I partecipanti che risultavano gravemente carenti di vitamina D (livelli ematici di 25-idrossivitamina D inferiori a 25 nanomoli per litro) avevano il 60% in più di probabilità di avere un sostanziale declino cognitivo in generale per tutto il periodo dei sei anni ed il 31% in più di probabilità di subìre un declino nel test di misurazione della funzione esecutiva rispetto a quelli con livelli sufficienti di vitamina D.
L’associazione è rimasta significativa dopo l’aggiustamento di una vasta gamma di potenziali fattori di confondimento, e quando le analisi sono state limitate ai soggetti anziani che non sono avevano problemi di demenza
spiegano gli autori.

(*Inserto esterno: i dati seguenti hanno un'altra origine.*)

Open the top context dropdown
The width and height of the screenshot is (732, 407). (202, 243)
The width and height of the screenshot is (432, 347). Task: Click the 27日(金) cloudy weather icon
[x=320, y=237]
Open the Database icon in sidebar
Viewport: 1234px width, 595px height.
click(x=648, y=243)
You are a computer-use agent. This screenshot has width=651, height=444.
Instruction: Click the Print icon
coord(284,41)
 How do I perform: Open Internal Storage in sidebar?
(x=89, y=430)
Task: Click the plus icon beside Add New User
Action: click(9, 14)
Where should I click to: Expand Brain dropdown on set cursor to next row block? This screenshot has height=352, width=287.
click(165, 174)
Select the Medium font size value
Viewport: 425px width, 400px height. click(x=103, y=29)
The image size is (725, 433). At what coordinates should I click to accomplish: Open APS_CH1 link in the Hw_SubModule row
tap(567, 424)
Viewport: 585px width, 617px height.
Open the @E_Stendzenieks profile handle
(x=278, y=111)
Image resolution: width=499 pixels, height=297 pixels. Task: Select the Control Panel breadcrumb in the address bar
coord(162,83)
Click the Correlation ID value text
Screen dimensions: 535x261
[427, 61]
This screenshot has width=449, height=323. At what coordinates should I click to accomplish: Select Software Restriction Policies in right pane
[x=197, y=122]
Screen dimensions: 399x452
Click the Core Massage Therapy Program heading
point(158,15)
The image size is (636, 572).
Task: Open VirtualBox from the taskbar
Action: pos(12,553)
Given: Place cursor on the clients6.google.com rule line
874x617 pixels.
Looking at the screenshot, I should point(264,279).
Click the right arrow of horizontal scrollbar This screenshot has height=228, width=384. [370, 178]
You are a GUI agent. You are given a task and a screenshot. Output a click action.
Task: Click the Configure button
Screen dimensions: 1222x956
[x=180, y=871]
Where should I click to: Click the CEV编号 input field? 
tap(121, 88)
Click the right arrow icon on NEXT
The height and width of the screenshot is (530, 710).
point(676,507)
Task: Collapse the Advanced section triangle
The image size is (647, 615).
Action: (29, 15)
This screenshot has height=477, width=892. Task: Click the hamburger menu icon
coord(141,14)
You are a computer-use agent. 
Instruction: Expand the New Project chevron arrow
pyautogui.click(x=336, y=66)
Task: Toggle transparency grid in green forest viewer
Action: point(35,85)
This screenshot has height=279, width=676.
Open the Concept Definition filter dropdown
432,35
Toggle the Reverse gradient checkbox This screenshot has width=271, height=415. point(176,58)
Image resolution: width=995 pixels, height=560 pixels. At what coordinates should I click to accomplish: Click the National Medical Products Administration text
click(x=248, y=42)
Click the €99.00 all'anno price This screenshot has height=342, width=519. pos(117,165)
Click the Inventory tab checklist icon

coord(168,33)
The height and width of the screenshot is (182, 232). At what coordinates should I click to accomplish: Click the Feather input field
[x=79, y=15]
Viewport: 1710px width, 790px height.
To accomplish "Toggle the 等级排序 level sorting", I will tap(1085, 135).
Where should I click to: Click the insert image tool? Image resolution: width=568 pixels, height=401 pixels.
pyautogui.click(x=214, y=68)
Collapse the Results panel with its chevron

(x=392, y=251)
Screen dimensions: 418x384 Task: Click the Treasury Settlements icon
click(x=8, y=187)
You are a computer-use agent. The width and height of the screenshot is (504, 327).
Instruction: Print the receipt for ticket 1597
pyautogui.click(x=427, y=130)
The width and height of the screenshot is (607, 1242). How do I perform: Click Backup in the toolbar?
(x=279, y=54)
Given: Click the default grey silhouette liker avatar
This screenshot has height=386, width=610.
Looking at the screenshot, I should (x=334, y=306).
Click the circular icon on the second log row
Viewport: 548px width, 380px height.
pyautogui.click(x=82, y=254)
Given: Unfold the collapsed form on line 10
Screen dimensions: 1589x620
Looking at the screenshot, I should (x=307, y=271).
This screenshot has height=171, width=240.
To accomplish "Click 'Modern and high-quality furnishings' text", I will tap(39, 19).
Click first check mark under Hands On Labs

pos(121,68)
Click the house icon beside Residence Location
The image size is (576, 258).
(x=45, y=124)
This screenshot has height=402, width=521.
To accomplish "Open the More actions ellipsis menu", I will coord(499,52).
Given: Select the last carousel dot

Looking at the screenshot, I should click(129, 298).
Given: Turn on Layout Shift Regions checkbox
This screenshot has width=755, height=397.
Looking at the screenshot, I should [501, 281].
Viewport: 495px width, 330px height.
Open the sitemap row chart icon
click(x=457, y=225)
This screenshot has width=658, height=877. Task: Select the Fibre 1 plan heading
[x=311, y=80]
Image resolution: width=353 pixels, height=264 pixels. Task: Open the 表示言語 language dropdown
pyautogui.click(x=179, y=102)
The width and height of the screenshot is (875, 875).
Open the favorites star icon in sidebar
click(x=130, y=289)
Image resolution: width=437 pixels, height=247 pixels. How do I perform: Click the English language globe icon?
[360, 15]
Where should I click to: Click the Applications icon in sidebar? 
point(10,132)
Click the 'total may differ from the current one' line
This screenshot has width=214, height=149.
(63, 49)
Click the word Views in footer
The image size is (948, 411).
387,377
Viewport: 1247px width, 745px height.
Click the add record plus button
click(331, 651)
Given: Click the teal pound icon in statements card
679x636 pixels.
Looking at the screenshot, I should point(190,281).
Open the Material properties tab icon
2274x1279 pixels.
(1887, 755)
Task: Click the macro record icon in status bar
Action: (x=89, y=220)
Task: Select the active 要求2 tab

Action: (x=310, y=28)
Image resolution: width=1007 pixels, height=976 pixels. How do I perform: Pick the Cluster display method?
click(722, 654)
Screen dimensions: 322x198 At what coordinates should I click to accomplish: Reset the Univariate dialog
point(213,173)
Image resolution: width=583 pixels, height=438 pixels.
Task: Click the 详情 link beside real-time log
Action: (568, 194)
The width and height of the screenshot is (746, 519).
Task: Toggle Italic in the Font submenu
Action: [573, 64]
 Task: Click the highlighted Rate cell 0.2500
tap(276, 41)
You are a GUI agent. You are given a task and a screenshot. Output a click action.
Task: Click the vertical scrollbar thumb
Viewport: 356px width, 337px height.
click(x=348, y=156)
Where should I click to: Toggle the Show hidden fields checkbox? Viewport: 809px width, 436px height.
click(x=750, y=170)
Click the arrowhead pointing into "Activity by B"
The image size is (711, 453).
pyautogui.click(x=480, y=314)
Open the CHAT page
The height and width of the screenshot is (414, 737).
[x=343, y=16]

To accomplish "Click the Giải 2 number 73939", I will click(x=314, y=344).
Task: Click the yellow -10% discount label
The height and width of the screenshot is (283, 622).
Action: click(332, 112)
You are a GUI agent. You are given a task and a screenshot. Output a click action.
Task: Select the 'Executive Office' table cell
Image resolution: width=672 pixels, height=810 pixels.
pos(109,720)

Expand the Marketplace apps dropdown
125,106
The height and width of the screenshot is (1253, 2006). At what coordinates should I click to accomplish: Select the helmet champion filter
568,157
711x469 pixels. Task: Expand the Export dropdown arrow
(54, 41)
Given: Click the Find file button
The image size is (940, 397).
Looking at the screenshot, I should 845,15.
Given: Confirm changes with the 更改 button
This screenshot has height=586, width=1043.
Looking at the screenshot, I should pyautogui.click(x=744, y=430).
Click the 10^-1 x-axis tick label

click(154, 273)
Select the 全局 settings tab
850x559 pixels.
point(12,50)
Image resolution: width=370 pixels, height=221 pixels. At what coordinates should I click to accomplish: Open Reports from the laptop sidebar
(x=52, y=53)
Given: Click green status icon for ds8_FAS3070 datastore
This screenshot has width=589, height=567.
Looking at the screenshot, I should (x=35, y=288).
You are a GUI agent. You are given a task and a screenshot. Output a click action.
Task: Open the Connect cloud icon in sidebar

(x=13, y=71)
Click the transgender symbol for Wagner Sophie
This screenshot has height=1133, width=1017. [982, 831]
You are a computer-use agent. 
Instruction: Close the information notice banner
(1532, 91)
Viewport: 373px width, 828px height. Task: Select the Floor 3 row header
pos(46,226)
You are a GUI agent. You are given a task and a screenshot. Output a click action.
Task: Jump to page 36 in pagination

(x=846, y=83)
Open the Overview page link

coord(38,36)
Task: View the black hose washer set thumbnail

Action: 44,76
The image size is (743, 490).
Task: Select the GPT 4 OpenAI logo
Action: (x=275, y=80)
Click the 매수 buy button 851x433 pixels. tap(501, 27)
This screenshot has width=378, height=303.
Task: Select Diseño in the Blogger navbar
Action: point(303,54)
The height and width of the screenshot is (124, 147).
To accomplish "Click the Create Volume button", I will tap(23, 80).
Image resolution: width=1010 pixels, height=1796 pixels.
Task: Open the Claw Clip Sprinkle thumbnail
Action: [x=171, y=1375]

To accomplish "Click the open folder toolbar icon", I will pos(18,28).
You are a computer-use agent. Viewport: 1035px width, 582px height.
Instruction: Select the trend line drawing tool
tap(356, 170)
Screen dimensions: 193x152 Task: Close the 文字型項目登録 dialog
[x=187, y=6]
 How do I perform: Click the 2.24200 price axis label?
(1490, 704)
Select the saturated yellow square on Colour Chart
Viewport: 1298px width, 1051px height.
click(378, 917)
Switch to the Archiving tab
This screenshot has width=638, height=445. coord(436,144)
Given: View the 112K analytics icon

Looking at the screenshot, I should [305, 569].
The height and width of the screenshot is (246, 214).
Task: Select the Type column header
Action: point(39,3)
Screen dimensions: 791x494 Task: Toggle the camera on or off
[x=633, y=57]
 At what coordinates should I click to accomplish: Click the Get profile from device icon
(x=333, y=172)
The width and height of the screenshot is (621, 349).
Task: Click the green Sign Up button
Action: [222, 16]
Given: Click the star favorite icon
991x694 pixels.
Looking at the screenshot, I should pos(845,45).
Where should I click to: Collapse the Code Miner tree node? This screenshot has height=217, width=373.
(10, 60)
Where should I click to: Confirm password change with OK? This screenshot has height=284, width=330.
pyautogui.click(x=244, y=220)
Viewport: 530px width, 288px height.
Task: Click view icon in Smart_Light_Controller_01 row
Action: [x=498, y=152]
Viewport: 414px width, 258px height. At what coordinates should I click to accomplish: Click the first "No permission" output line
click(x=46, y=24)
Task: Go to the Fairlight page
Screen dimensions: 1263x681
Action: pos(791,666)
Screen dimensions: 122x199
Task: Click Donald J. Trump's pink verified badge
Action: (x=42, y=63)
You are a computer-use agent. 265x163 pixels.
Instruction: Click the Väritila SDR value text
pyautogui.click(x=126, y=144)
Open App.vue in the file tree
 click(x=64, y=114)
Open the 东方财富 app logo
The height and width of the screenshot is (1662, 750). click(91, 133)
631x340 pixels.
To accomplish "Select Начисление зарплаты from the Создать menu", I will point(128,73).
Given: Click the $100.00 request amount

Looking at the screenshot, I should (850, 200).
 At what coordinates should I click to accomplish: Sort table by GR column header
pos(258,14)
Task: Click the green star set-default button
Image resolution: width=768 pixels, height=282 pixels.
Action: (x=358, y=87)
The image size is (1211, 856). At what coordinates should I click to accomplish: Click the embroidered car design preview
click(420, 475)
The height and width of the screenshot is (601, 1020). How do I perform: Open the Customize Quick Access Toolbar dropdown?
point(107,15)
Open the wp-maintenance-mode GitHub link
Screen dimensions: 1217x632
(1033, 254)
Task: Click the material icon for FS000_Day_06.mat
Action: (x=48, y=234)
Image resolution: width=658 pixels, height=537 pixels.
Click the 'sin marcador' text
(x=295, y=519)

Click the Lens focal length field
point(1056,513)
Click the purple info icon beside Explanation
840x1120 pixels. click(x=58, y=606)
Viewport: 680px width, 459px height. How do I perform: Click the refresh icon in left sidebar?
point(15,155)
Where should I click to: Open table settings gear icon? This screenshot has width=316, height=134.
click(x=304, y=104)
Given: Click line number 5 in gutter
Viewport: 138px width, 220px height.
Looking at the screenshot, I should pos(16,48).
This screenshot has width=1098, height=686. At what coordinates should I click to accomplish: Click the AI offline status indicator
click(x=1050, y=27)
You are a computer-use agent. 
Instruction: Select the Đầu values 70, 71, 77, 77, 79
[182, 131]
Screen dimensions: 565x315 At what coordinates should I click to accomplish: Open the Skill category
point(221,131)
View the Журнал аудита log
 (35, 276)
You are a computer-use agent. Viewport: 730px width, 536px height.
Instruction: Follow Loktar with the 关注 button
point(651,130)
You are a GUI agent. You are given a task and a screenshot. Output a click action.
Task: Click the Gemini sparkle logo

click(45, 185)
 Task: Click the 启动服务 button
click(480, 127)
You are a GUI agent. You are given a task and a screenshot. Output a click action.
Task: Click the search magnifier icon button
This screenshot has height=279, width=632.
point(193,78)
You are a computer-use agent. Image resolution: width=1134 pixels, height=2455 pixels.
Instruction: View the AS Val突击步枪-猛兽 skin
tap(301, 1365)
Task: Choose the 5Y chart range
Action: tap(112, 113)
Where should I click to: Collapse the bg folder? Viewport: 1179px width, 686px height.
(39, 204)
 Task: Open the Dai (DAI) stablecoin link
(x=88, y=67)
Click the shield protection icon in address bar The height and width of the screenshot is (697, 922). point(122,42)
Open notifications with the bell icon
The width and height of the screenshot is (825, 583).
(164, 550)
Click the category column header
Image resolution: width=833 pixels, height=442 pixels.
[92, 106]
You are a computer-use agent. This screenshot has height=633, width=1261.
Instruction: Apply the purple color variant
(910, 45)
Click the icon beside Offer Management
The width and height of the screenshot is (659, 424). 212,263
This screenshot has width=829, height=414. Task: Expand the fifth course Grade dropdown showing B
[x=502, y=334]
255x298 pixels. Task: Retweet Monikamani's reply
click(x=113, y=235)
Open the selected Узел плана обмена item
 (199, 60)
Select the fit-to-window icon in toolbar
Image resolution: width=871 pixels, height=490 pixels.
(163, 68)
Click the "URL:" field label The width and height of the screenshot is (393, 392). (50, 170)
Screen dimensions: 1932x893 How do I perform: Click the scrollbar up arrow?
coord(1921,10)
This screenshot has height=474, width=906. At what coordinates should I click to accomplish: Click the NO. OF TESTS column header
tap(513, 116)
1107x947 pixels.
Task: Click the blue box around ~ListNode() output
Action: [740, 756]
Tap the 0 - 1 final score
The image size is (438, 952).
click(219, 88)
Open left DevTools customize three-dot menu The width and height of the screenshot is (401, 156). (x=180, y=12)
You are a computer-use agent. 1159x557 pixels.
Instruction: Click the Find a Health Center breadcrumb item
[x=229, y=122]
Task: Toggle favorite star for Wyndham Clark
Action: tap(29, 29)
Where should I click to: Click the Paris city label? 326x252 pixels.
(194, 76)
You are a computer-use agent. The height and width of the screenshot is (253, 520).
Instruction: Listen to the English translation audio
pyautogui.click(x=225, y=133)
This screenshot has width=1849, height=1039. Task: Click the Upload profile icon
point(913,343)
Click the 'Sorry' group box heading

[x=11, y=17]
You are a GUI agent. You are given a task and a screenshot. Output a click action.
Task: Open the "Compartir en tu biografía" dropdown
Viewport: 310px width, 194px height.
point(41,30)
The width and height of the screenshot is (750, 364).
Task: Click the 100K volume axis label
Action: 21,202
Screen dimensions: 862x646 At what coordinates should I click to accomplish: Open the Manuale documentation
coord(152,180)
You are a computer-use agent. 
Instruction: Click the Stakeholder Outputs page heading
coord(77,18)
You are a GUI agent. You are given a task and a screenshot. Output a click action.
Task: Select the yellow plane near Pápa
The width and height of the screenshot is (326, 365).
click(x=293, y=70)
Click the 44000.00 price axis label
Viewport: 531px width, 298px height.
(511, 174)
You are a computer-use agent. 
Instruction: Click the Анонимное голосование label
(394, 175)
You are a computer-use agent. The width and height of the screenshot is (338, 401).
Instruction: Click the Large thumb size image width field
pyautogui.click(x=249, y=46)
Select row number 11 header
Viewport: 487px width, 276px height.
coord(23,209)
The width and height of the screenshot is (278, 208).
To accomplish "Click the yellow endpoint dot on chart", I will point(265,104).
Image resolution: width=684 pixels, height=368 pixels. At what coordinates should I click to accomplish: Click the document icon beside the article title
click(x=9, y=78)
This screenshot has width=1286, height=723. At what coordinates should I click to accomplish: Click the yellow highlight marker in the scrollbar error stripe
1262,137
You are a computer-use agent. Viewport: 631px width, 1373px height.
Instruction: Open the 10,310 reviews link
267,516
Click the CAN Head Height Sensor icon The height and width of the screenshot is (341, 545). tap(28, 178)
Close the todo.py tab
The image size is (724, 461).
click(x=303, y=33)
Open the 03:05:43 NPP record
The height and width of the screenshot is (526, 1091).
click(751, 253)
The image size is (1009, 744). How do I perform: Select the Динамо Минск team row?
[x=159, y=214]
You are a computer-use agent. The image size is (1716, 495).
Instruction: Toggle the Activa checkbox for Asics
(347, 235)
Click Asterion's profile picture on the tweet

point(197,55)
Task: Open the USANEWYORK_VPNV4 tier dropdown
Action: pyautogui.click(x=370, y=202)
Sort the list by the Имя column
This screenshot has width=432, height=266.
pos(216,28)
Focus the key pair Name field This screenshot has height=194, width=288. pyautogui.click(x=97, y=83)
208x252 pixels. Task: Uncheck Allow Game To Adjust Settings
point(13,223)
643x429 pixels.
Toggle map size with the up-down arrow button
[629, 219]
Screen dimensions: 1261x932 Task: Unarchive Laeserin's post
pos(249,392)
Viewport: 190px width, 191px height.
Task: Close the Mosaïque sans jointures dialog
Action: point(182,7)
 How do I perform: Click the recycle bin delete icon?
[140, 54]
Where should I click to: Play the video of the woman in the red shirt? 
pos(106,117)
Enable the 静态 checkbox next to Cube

Tuttavia, nessuna associazione significativa è stata osservata nel test di misurazione dell’attenzione.
Se in futuro studi prospettici e controlli randomizzati confermeranno che la carenza di vitamina D è causalmente correlata al declino cognitivo, allora questa sarebbe un’importante apertura verso nuove possibilità di trattamento e prevenzione
concludono i ricercatori. La vitamina D è nota da molti anni per giocare un ruolo importante nella salute dello scheletro, tanto che i livelli molto bassi di questo ormone (meno di 20 nanomoli per litro) può causare osteomalacia, una malattia di mineralizzazione ossea ridotta. Inoltre molte ricerche stanno cercando di confermare che la mancanza di questa vitamina può rientrare anche nei fattori di rischio per una vasta gamma di malattie come il cancro, malattie vascolari, condizioni infettive, malattie autoimmuni, osteoporosi, diabete di tipo 2 e obesità.